Lloris still has his moments, as he proved with that bizarre balls-up in the World Cup final against Croatia last summer, but the Bleus skipper was magnificent throughout that tournament and followed that up by leading Spurs to their first ever Champions League final.
7. Thibaut Courtois (Real Madrid)
The biggest compliment you can pay to Courtois is that he doesn’t stand out, and nor does he try to. His excellence comes in his incredible consistency: minute after minute, game after game, month after month.
Rarely is the Belgian pulled up for individual criticism. Mistakes are rare. Simply, he is a centre-back’s dream; a commanding presence who generally does his job with consummate ease, and who has three league titles in two countries to show for it.
However, his first season at Real Madrid was a difficult one to say the least, and Courtois was even dropped for Keylor Navas for a few games after Zinedine Zidane returned to the Bernabeu bench.

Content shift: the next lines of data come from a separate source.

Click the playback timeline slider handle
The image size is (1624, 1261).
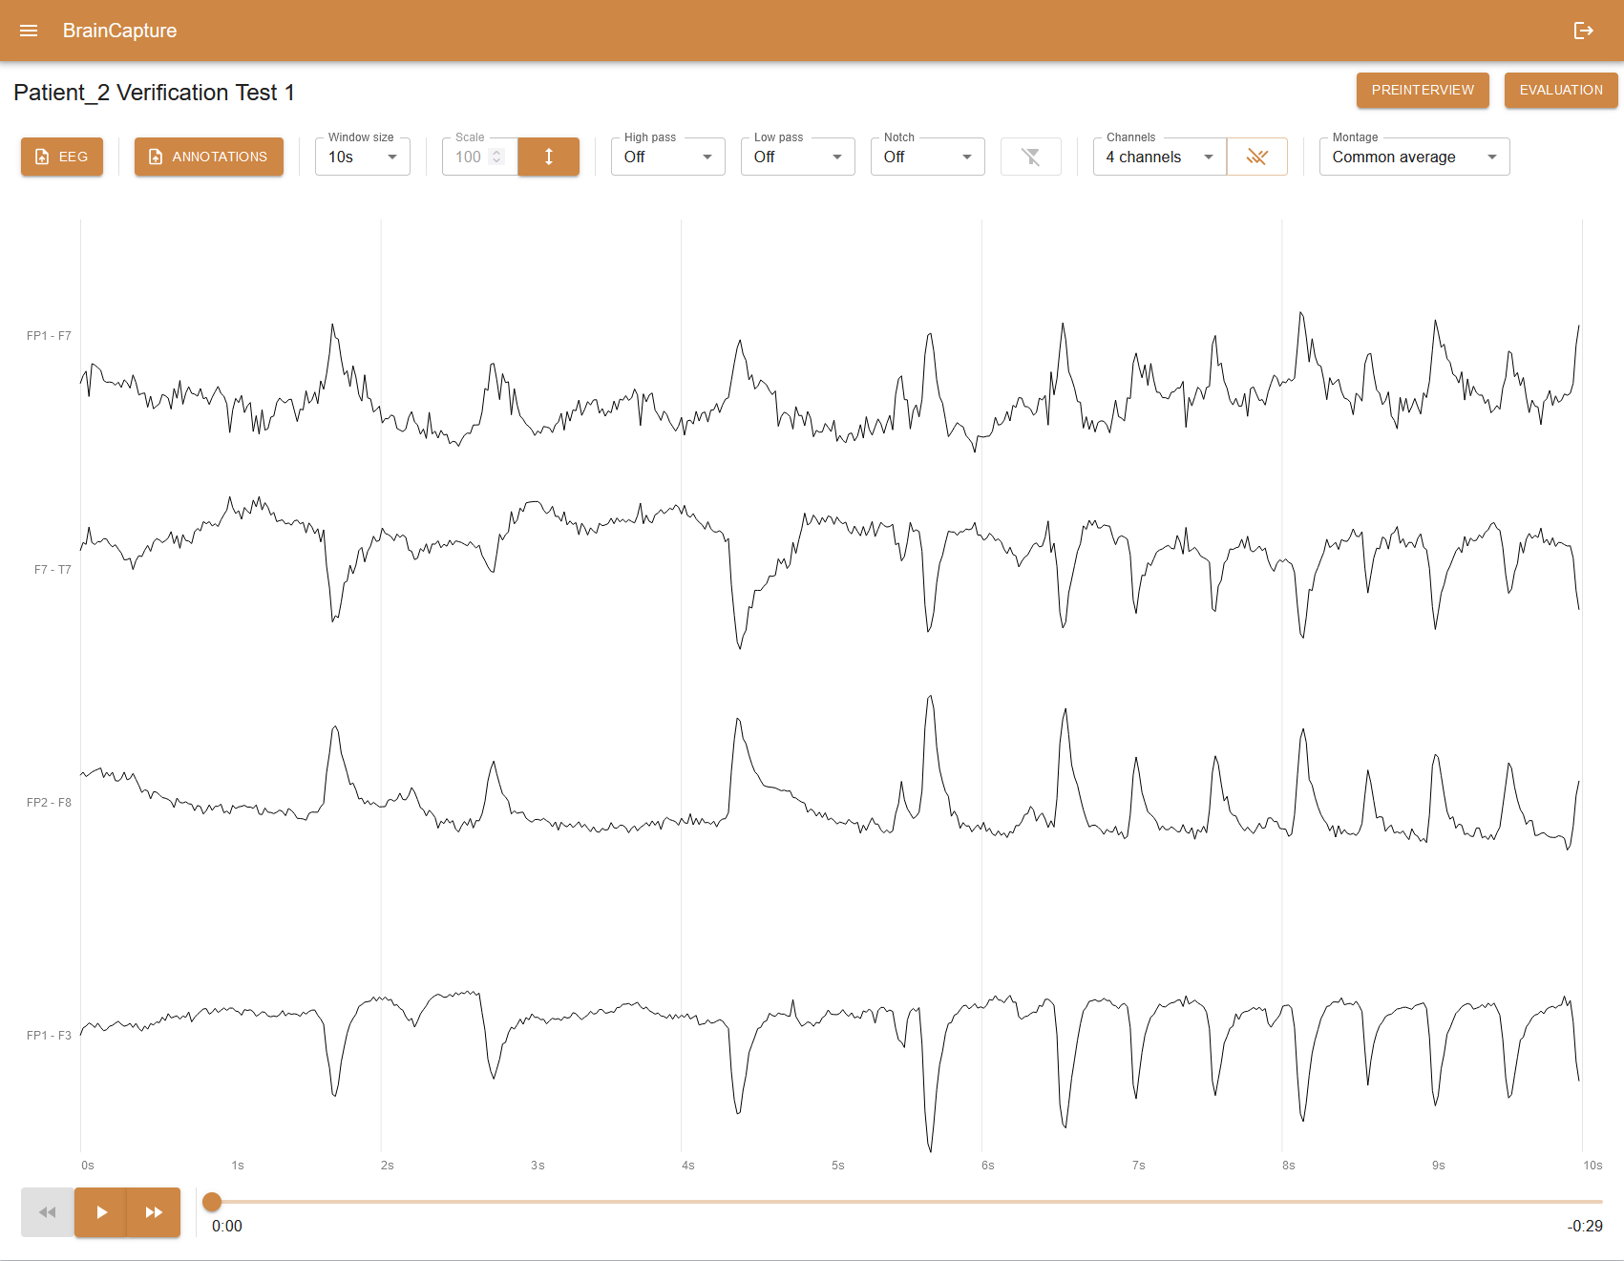212,1202
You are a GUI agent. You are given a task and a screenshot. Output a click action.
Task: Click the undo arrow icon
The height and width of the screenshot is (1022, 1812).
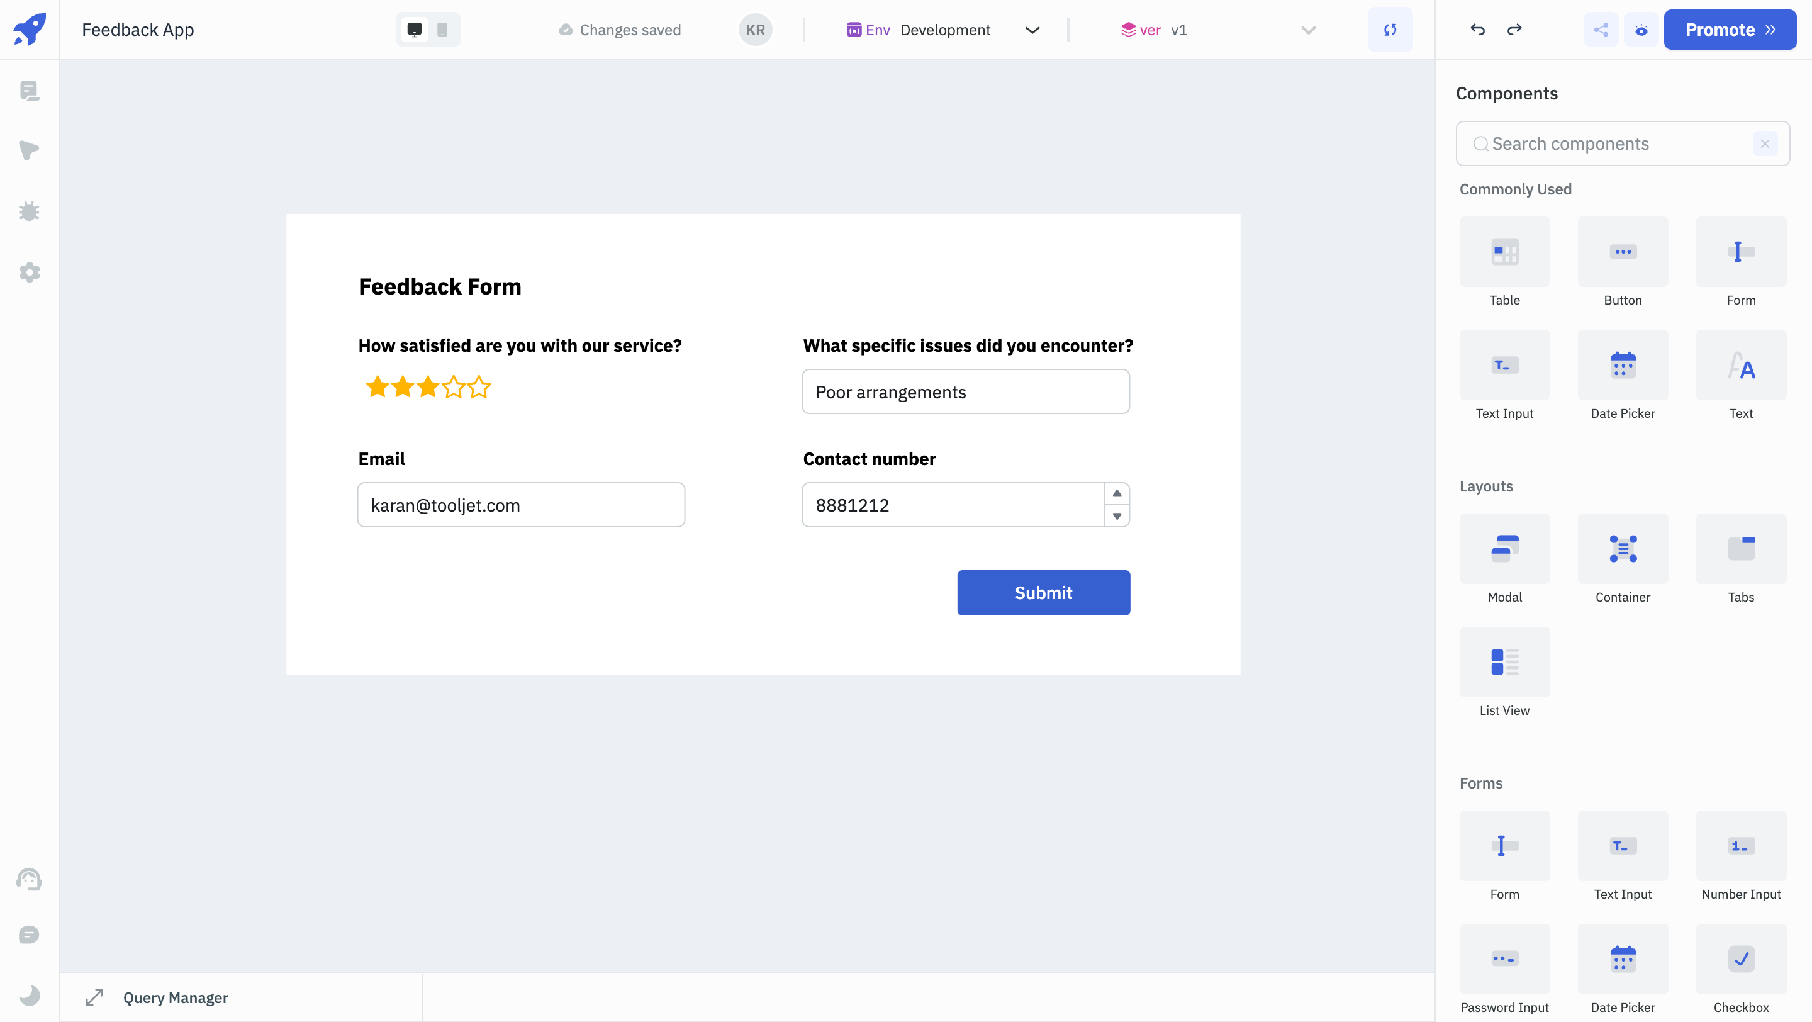(x=1477, y=28)
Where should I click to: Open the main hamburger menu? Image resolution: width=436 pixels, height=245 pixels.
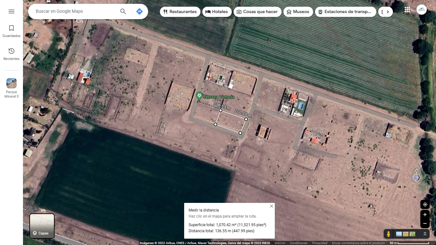pyautogui.click(x=11, y=11)
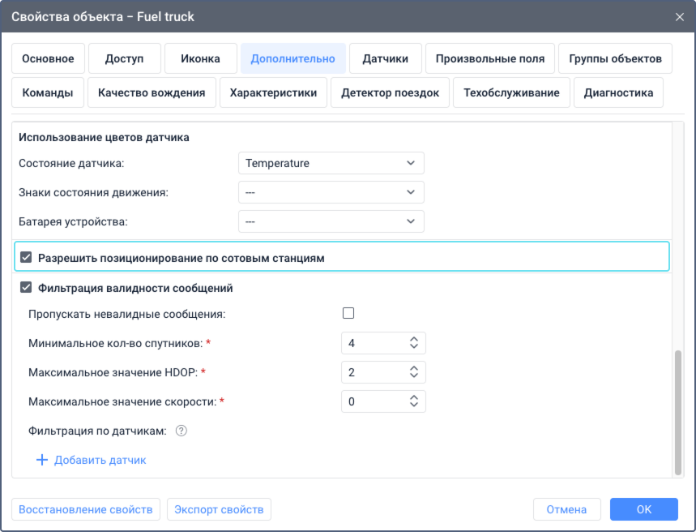Click the plus icon for Добавить датчик

[x=42, y=460]
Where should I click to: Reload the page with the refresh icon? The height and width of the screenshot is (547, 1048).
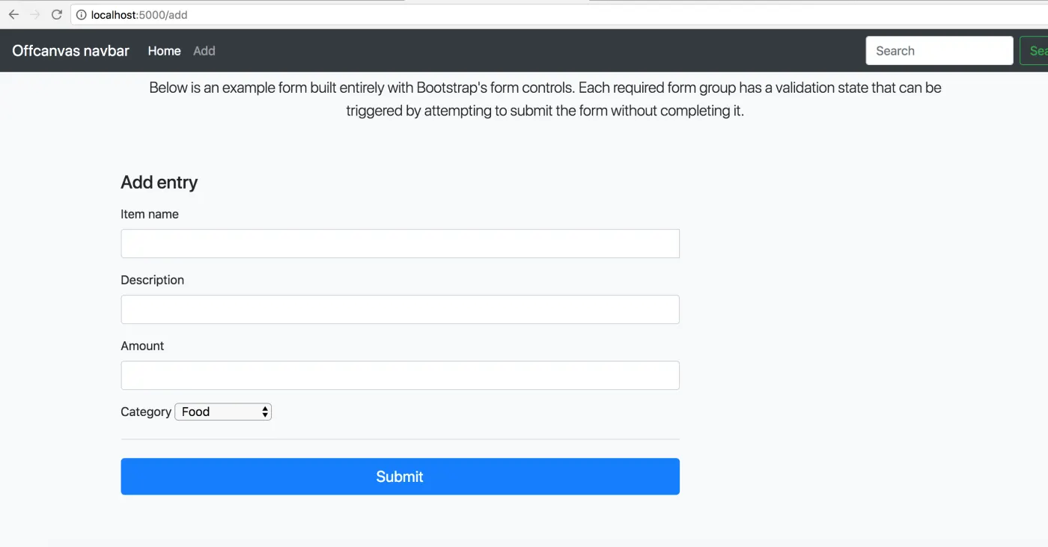(x=56, y=15)
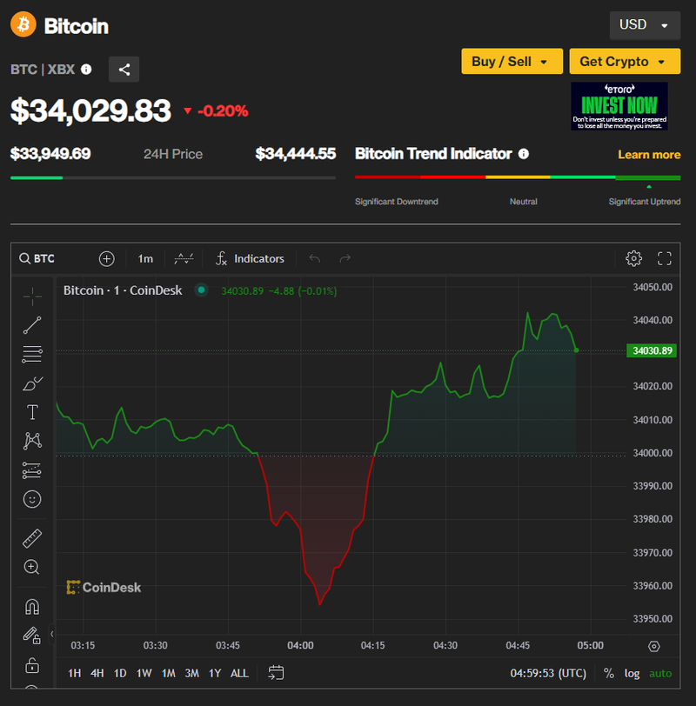Toggle log scale on price axis
Screen dimensions: 696x706
[x=632, y=673]

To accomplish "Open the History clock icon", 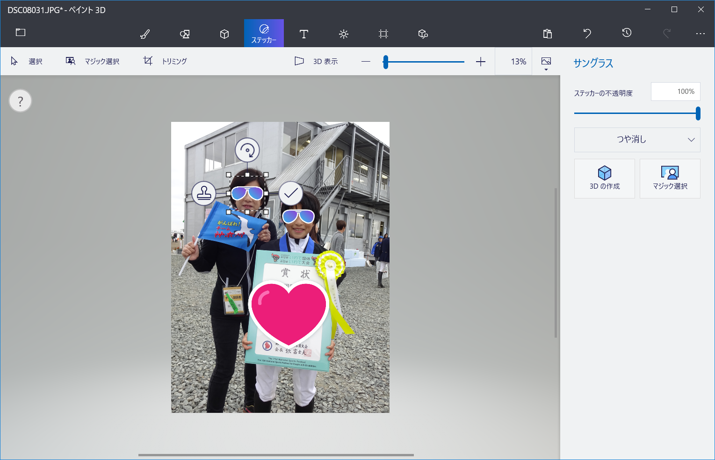I will click(x=627, y=33).

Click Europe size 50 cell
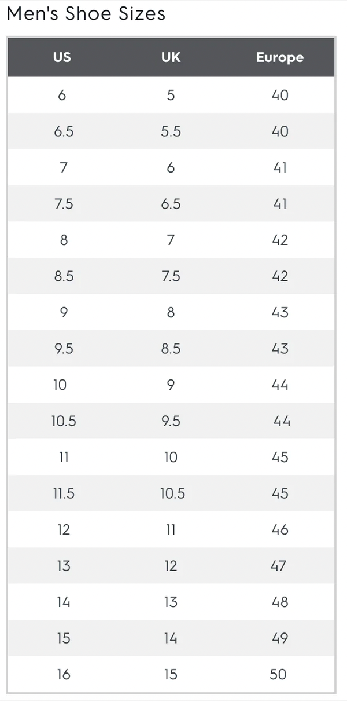tap(278, 674)
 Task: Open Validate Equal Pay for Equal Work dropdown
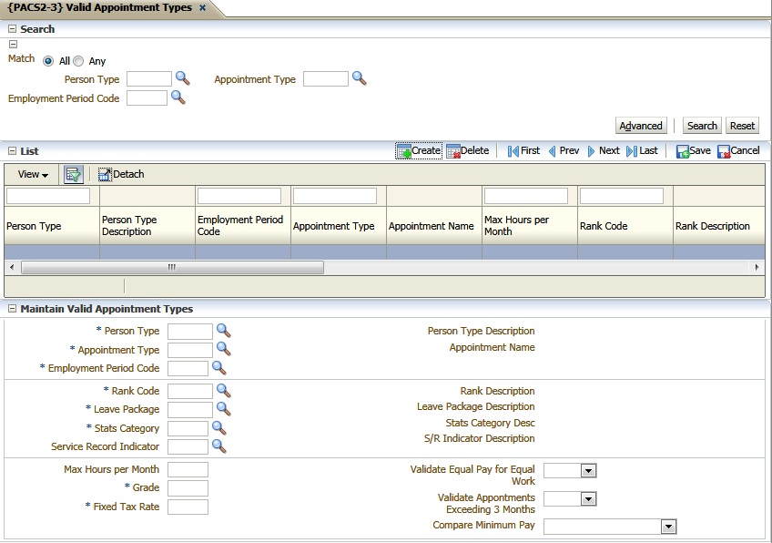tap(588, 471)
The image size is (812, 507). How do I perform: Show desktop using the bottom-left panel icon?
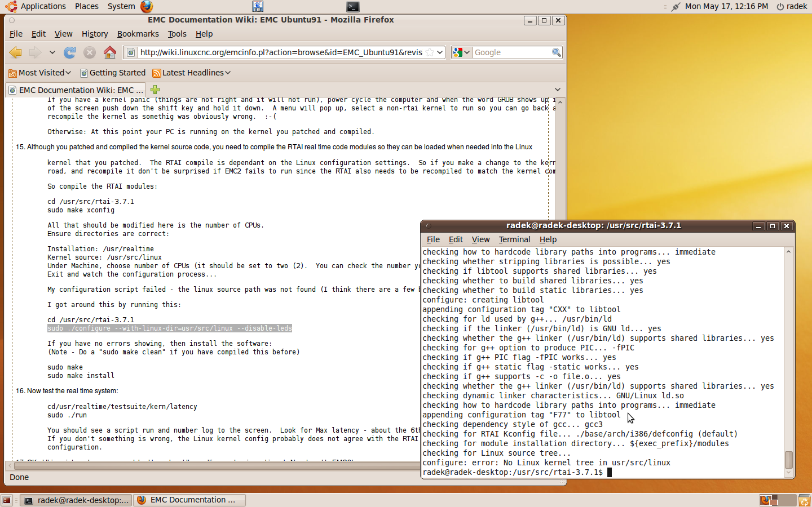click(x=7, y=500)
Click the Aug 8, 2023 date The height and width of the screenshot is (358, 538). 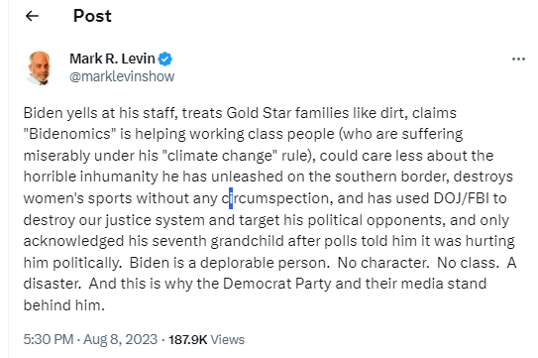(121, 339)
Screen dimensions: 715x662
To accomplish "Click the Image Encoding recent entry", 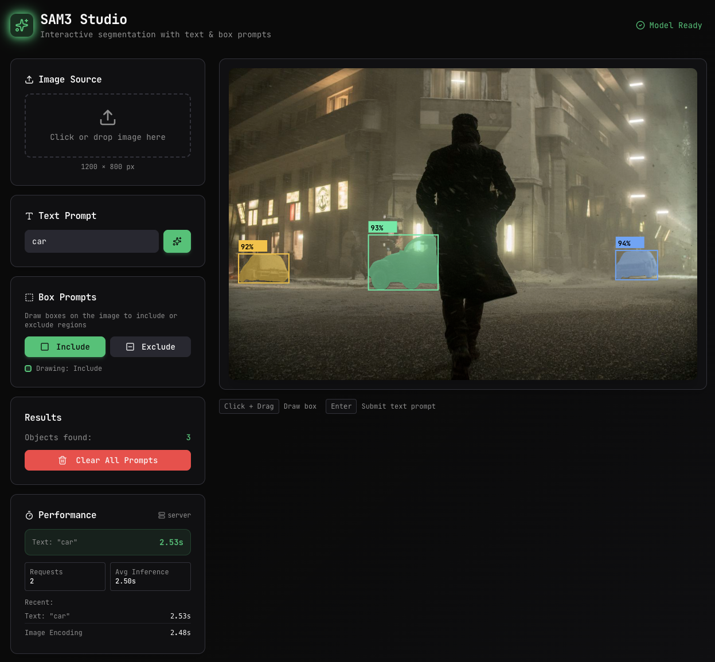I will pos(108,633).
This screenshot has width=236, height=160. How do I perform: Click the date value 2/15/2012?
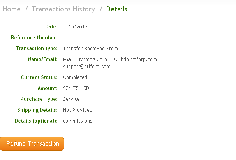click(75, 27)
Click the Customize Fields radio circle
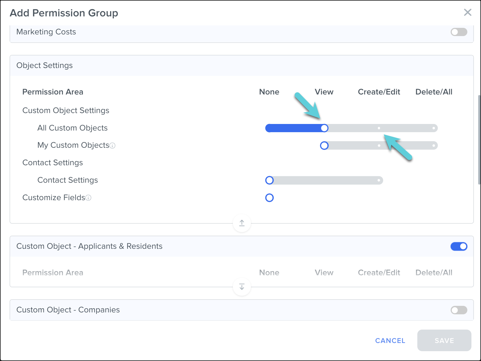This screenshot has width=481, height=361. click(x=269, y=198)
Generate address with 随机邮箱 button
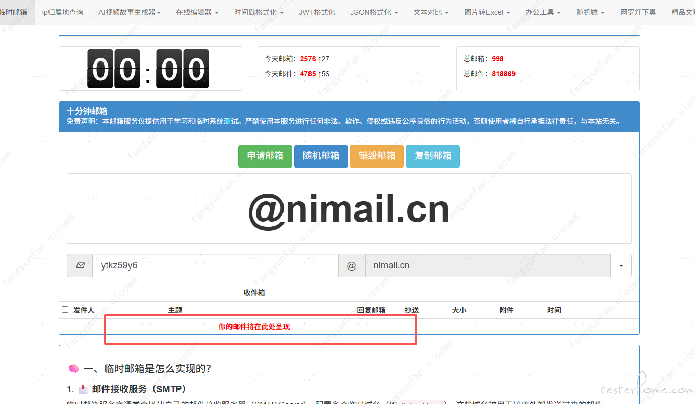 [x=321, y=156]
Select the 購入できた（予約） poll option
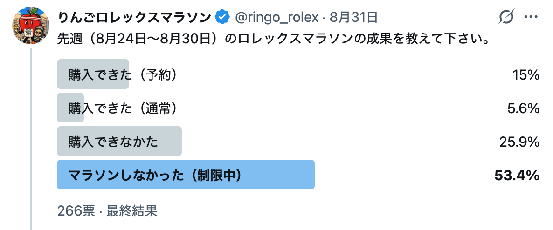The height and width of the screenshot is (230, 553). click(298, 74)
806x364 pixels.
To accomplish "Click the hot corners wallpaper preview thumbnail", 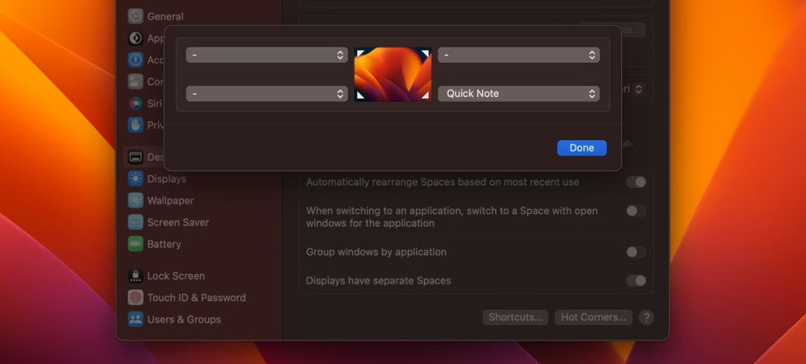I will pyautogui.click(x=393, y=74).
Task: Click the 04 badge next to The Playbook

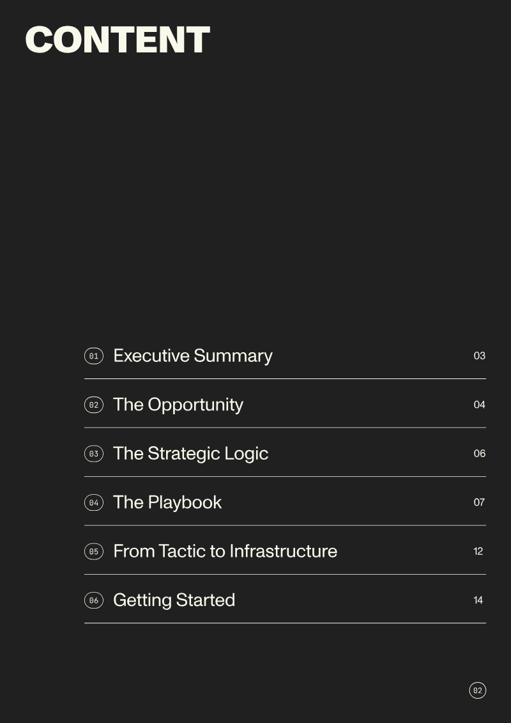Action: pyautogui.click(x=93, y=502)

The 27-year-old is capable of much better than he has displayed in Spain so far and will undoubtedly be determined to show that next season.
6. Manuel Neuer (Bayern Munich)
Neuer could soon climb his way back to the top of this list, but the last two seasons have been plagued by injury and he endured a bad World Cup upon his comeback last summer.
Germany were knocked out in the group stage, losing 2-0 to South Korea after Neuer ventured upfield chasing an unlikely leveller, but succeeded only in giving away possession for the killer strike.
He was back in a Bayern shirt this season, though – and skippered the Bavarians to the Bundesliga title although, frustratingly, he ended the campaign back on the treatment table.